Bug de Windows Update qui rétablit les pilotes GPU : Microsoft admet

15 mai 2026

Bug de Windows Update qui rétablit les pilotes GPU : Microsoft admet

Tout d’abord, il est crucial de comprendre que ce bogue n’est pas aléatoire. Selon le témoignage de Microsoft au site Windows Latest, la faille réside dans le mécanisme de classement des pilotes de Windows Update. En d’autres termes, le système ne vérifie pas correctement la version ou la date du pilote déjà installé avant d’appliquer une substitution.

Concrètement, cela signifie ce qui suit: vous installez manuellement le pilote le plus récent de Nvidia, AMD ou Intel. Par la suite, Windows Update détecte que votre version diffère de celle considérée comme « mieux classée » dans le Windows Update Catalog. En conséquence, il rétablit tout simplement votre installation, même si la version du catalogue est plus ancienne.

Lors d’un test reproduit par Windows Latest, un pilote d’avril 2026 a été remplacé par une version de 2024. En d’autres termes, le rétrogradage peut représenter des mois, voire des années, de régression.

Pourquoi le bogue est structurel: comprendre les HWID

À présent, revenons à l’origine technique du problème. Windows utilise des identifiants matériels appelés HWIDs (Hardware IDs), répartis en quatre parties, pour cartographier les périphériques vers des pilotes compatibles. Toutefois, ce système d’identification traite des classes entières de périphériques de manière uniforme.

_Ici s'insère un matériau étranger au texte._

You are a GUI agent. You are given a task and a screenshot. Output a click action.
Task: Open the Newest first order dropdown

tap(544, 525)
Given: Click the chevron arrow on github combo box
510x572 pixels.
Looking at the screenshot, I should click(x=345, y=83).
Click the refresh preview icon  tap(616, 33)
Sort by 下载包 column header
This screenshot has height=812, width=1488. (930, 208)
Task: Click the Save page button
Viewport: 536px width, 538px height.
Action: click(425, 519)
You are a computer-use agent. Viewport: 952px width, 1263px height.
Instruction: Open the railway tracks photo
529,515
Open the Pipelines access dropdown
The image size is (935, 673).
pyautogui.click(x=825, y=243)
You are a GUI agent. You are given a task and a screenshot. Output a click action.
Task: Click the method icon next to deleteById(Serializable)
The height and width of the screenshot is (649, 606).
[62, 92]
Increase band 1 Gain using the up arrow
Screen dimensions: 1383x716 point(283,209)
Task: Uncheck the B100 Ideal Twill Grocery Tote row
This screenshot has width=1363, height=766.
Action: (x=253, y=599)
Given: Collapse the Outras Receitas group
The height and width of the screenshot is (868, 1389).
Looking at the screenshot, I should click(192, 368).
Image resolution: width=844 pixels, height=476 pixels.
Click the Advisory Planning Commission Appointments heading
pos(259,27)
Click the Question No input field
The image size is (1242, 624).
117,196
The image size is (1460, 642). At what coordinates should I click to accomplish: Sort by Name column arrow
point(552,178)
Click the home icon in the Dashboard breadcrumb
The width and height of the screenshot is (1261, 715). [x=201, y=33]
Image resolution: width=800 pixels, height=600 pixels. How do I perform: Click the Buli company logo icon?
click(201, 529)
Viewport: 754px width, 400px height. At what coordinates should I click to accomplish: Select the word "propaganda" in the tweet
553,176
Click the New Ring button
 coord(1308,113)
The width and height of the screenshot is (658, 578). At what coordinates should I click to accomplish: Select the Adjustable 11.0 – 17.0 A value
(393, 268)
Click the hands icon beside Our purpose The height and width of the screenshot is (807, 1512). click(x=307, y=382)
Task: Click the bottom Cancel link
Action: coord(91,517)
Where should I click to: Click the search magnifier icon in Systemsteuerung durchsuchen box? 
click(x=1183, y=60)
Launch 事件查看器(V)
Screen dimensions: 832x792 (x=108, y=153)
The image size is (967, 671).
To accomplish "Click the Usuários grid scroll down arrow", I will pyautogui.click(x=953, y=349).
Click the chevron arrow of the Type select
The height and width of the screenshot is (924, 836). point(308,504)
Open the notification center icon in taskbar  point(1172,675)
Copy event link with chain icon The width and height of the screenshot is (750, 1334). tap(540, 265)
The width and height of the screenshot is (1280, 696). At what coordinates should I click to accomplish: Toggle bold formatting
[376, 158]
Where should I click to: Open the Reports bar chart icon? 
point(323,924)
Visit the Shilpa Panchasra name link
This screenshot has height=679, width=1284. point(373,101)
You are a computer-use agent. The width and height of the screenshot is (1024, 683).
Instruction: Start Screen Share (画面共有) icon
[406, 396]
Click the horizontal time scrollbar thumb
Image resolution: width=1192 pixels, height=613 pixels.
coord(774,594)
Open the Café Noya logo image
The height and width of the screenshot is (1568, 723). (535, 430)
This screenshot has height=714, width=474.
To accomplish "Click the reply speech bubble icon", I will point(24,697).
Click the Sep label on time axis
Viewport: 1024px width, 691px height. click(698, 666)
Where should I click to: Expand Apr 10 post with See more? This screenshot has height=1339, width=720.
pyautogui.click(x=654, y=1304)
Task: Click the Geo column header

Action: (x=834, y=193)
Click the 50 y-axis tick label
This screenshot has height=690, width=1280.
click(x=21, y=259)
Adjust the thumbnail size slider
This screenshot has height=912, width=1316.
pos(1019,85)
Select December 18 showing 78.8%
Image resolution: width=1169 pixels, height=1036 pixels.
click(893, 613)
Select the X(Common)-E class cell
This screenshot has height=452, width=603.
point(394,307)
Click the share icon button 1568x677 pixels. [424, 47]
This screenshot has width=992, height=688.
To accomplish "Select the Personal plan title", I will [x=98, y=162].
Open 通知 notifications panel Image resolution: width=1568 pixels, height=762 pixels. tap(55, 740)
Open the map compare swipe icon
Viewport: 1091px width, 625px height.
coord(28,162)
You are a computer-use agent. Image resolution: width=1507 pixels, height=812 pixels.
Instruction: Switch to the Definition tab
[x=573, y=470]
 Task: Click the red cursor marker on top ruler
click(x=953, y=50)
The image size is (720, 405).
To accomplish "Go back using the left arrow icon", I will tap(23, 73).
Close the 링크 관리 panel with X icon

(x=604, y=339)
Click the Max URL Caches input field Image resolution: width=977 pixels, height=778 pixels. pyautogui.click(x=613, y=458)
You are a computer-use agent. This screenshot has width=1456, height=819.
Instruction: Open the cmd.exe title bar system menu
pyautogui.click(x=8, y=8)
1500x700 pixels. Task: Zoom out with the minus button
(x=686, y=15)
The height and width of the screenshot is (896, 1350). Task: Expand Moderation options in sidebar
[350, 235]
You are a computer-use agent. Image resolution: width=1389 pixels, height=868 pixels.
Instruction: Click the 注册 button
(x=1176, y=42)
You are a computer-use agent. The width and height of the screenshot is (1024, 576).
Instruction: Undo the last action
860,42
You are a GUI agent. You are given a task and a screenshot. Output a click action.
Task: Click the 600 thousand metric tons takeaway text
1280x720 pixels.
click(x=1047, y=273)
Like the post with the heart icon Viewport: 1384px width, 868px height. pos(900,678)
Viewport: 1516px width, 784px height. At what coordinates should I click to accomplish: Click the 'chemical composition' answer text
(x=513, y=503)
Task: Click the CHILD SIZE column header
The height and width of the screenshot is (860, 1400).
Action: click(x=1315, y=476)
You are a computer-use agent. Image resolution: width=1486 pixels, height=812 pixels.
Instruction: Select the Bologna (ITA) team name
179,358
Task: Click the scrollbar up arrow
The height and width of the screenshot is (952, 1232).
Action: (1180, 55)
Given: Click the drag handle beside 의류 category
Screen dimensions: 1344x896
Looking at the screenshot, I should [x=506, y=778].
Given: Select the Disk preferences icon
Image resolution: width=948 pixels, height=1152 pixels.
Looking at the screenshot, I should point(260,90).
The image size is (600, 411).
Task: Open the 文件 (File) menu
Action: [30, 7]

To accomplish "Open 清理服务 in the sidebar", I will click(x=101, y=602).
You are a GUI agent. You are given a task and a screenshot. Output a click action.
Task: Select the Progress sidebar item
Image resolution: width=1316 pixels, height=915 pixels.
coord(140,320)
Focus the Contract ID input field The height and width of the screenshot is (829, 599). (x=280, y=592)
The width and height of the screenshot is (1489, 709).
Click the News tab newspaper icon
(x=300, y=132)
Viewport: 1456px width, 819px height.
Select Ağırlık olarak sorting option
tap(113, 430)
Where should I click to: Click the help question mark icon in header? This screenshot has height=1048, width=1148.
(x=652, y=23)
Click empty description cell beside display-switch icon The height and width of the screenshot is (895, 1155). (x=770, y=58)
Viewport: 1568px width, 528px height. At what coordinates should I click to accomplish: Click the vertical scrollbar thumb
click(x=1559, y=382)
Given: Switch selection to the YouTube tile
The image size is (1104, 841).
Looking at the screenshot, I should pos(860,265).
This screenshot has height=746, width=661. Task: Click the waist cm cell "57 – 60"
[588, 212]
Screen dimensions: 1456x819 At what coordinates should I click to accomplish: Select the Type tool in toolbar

Par conséquent, lorsque Windows détermine quel est le pilote « champion » pour une classe donnée, il dirige cette version vers tous les périphériques de cette catégorie. Même pour ceux qui n’ont pas besoin de cette version spécifique. De plus, il n’existe pas de couche de comparaison qui évalue si la version locale est déjà supérieure à celle du catalogue.Pour les développeurs habitués à des systèmes de gestion de paquets tels que apt, npm ou cargo, ce comportement paraît archaïque. Après tout, tout gestionnaire de paquets moderne respecte la version sémantique et évite les rétrogradations non sollicitées.Qui est affecté par ce bogue et dans quels scénarios

Selon Microsoft, le problème ne se produit pas avec tous les pilotes. Plus précisément, il tend à apparaître sur les pilotes dont l’installation est jugée obligatoire par le système. Les trois grands fabricants de GPU, à savoir Intel, AMD et Nvidia, figurent parmi les plus touchés.

Pour les développeurs, certains scénarios deviennent particulièrement critiques:

Développement de jeux avec Vulkan, DirectX 12 ou Metal : les API graphiques évoluent rapidement et dépendent d’extensions disponibles uniquement dans des pilotes récents. Par conséquent, un rétrogradage silencieux peut casser des builds entières.

Chargements CUDA, ROCm ou oneAPI : les bibliothèques de calcul parallèle exigent des versions spécifiques de pilotes. De plus, des cadres comme PyTorch ou TensorFlow valident la compatibilité du pilote à l’exécution (runtime).

Rendu professionnel : des logiciels tels que Blender, Unreal Engine ou DaVinci Resolve exigent fréquemment des versions minimales de pilotes pour des fonctions spécifiques.

Environnements CI/CD avec des runners Windows : des pipelines automatisés qui dépendent de l’accélération par GPU peuvent échouer de manière intermittente après des rétrogradations silencieuses.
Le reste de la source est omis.